VOC 2007[1] 是一个多标签数据集,有 20 类。这里为 multi-label classification 任务做预处理,包括:
- 将图片移到同一个目录(方便读取);
- 数据划分(本身就已经分好 train/val 和 test 两部分);
- 处理标签。
Prepare
[1] 有下载链,train/val 450M,test 430M。下下来就是 VOCtrainval_06-Nov-2007.tar 和 VOCtest_06-Nov-2007.tar 两个文件。以 test set 的文件为例,解压之后在 VOCtest_06-Nov-2007/VOCdevkit/VOC2007/ 下可以见到:
- Annotations/:各样本对应的 .xml 标注文件,可以从中提取 label 信息,解析可参考 [5]。其中
<object>
标签下的<difficult>
子标签与下一条的 0 tag 有对应关系,见 [2]; - ImageSets/:只用到其中 Main/ 目录,里面是按类组织的 .txt 文件,标注每幅 image 样本是否包含此类物体,有 1/0/-1 三种标记(解释见 [2]):1 是含有,-1 是不含,0 表示 difficult。
- JPEGImages/:图片;
- SegmentationClass/:其它任务的,用不到;
- SegmentationObject/:其它任务的,用不到;
ID, Label
JPEGImages/ 下的图片是用 ID 命名的,可以从此获取样本 ID;而在 ImageSets/Main/ 中,又有 test.txt、train.txt、val.txt、trainval.txt 这 4 个 ID 划分文件。经验证,以两种方式获得的 ID 划分是一致的,且 train/val 与 test 无重合。
处理 label 时,参照 [4],将 0 当成 -1,即只有 1 表示正例,0/-1 都表示负例,结果与 [3] 里每类正例数统计是对得上的。 获取 label 又有两中方式:通过 Annotations/ 中的 .xml 文件,或通过 ImageSets/Main/(除了刚才的 ID 划分文件之外的).txt 文件。经验证,将 .txt 中的 0 当成 -1 处理与忽略 .xml 中 <difficult>
为 1 的效果相同。
Code
- update 2020.12.5:label 改为用
scipy.io.savemat
存,加压缩参数,见 [7]。 - notes 2020.7.22:ML-GCN[6] 会把 ID、label 写进两个 csv 文件:classification_trainval.csv、classification_test.csv,后续读数据也是按这两个 csv 文件来。经验证,所得 label 信息与本文处理的结果一致。
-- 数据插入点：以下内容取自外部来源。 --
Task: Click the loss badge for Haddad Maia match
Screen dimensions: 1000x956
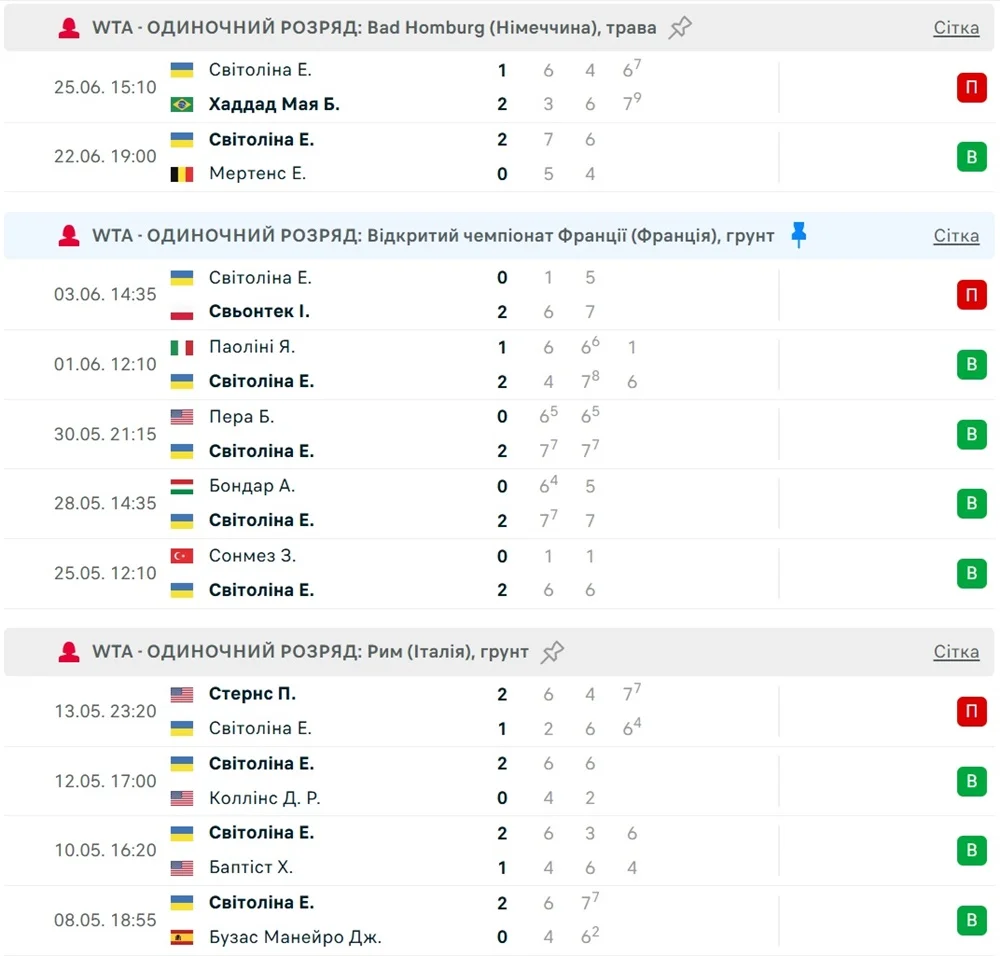Action: click(x=971, y=88)
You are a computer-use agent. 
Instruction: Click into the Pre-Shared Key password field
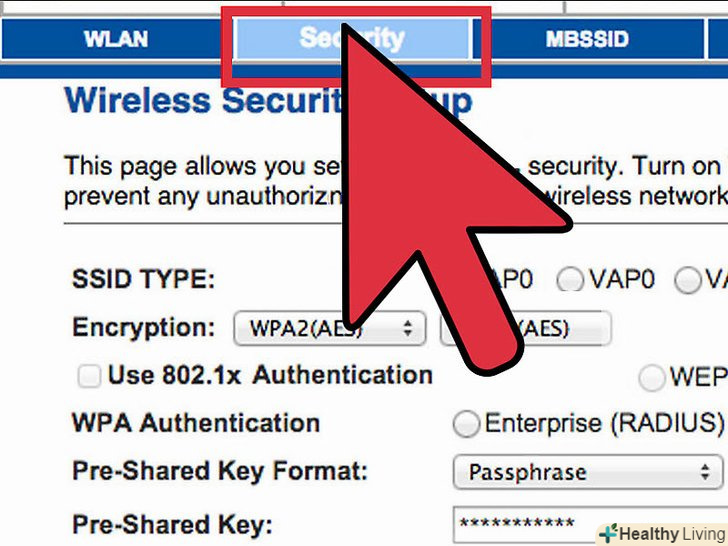pos(590,525)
- update 2020.7.5:由于 ML-GCN 对 0 标签的处理是当成 1 而不是上述的 -1,所以改变处理标签的做法:保留 -1/0/1 原貌,读入后再按需处理 0 的问题。
import os
from os.path import join
from xml.dom import minidom
import numpy as np
import scipy.io as sio
# http://host.robots.ox.ac.uk/pascal/VOC/voc2007/index.html
# http://host.robots.ox.ac.uk/pascal/VOC/voc2007/htmldoc/voc.html#SECTION00090000000000000000
P = "E:/iTom/dataset/VOC2007" # 下载目录
ALL_IMAGE_P = join(P, "images") # 所有 image 复制一份到此目录下
# train/val 解压目录
TRAIN_P = join(P, "VOCtrainval_06-Nov-2007/VOCdevkit/VOC2007")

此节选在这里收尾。